Sunday, 28 February 2010

Michael Raedecker
Tipping Point 2007
Acrylic and thread on canvas 198 x 336 cm (3 parts)
Hauser and Wirth, London
27 September 2007

I always find the wood panelled rooms of this old bank building a strange space to exhibit large contemporary paintings. This show of a mixture of Michael Raedecker’s work was no exception. The subject matter covered the familiar modernist houses, flowers and ruins. The stand out piece for me though was the line of washing drying in the garden. An idea I had had for a painting, but beaten to once again.

I first saw his work in 2000 when he was nominated for the Turner Prize for his fresh approach to painting and his use of unusual materials, the same year as Glenn Brown. He combines thread and paint on the surface, using the stitching to give forms an outline and helps delineate the subject matter. Raedecker takes his images from such disparate sources as Dutch still life painting, photographs of modernist architecture, B-movie scenes and antiquated gardening catalogues creating images that look like film noir sets waiting for actors to come out of the shadows .

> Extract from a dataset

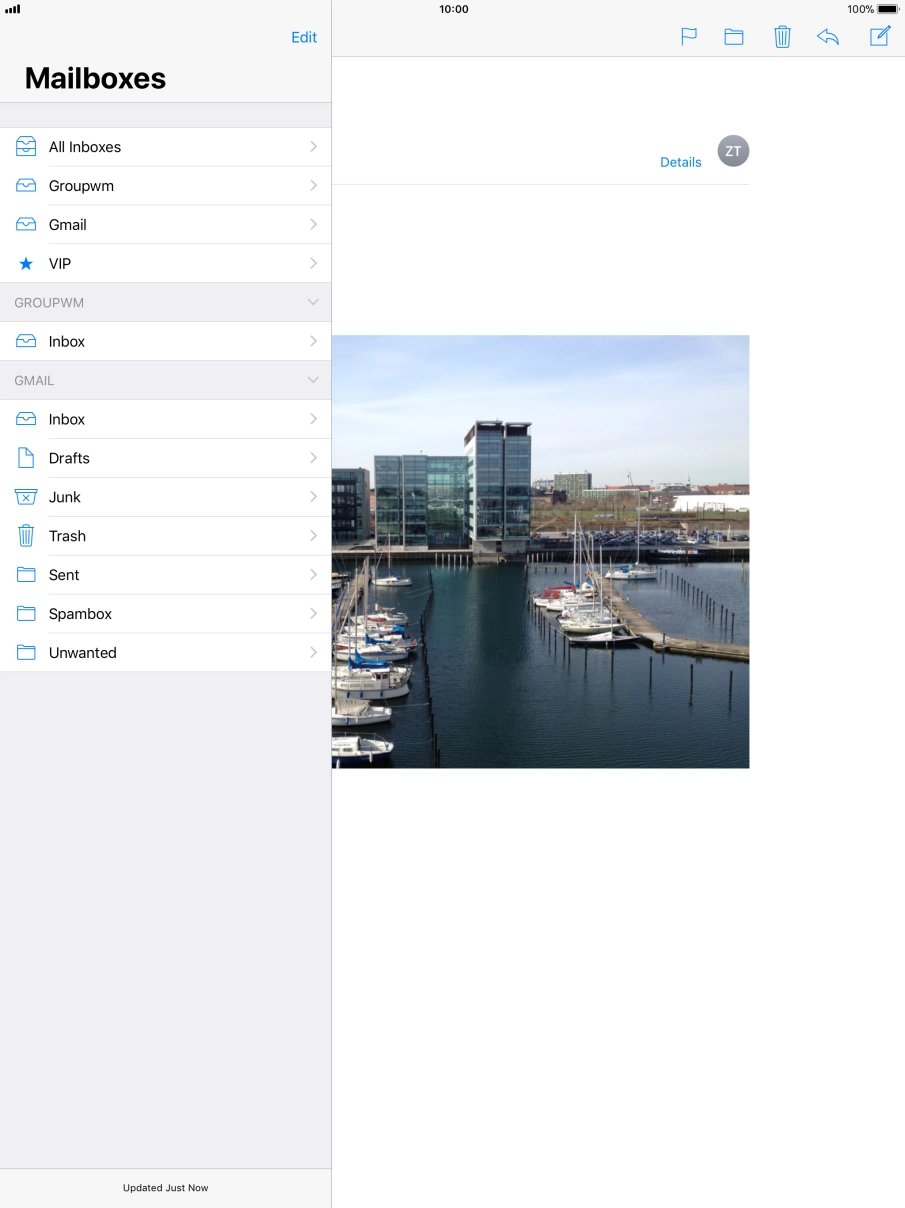Open Gmail Trash folder
This screenshot has width=905, height=1208.
[67, 536]
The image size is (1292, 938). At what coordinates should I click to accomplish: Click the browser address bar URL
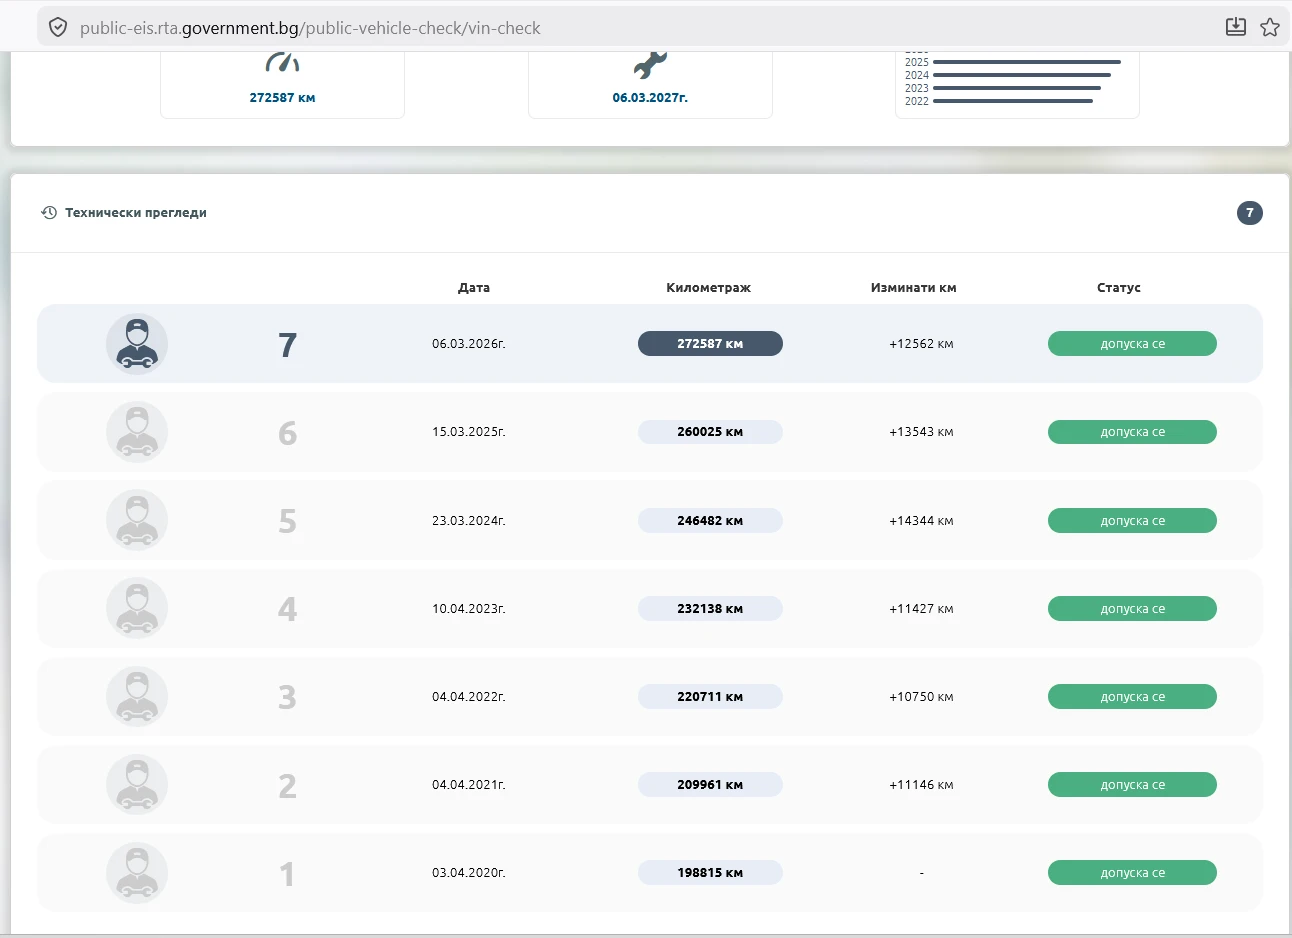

Tipping Point is a very large three panel painting that is so sparsely covered with shades of near white that it is hard to make out the banal subject of washing hung on a line. Without the embroidered description this austere image would be taken for an indulgent modernist abstraction. Yet by defining the subject matter on such a bleak surface, it raises disturbing narrative possibilities that nag at our consciousness. The shirts and sheets are blowing in the breeze but this isn’t a washing powder advertisement, this is our dirty washing hung out to dry. It is very difficult to convey in the photograph, but the subtle changes in tone create strange halos of light which radiate from the image making the washing looks like it is dirty. It is this effect that gives the painting its latent power; we note the absence of any human figures, but conditioned by contemporary film and television drama we know something bad is going to happen. The tipping point has been reached.

©blackdog 2009

2 comments:

  1. Your description and analysis of the painting is very interesting- yes, I had -even on the enlargened pic- some problems to realize that "dirty washing hung out to dry" has been 'depictured' -I see large clothes- curtains blowing and arching in a heavy wind -a subject Mike Newton once dealt with, too (on a caravan painting!)- a lovely scene which reminds me of my childhood and I remember the fresh smell of the washing airing outside - but when and where do we see a "line of washing drying in the garden" nowadays? - perhaps on a camping place or on canal ships in Netherlands and otherwhere?- I like this scene!
    But you say: "dirty washing"- and this reminds me of an idiom/ phrase we know in English/American and German, but particularly in Dutch ("vuile was niet buiten hangen")- if this painting were influenced by an old Dutch stilleven, there could be such an ethical warning "inzitten"- but I'm not sure if such a message may have been intented by a modern artist- I think your feeling "something bad is going to happen"- in connection with the title- may be right. But is this 'melancholy'?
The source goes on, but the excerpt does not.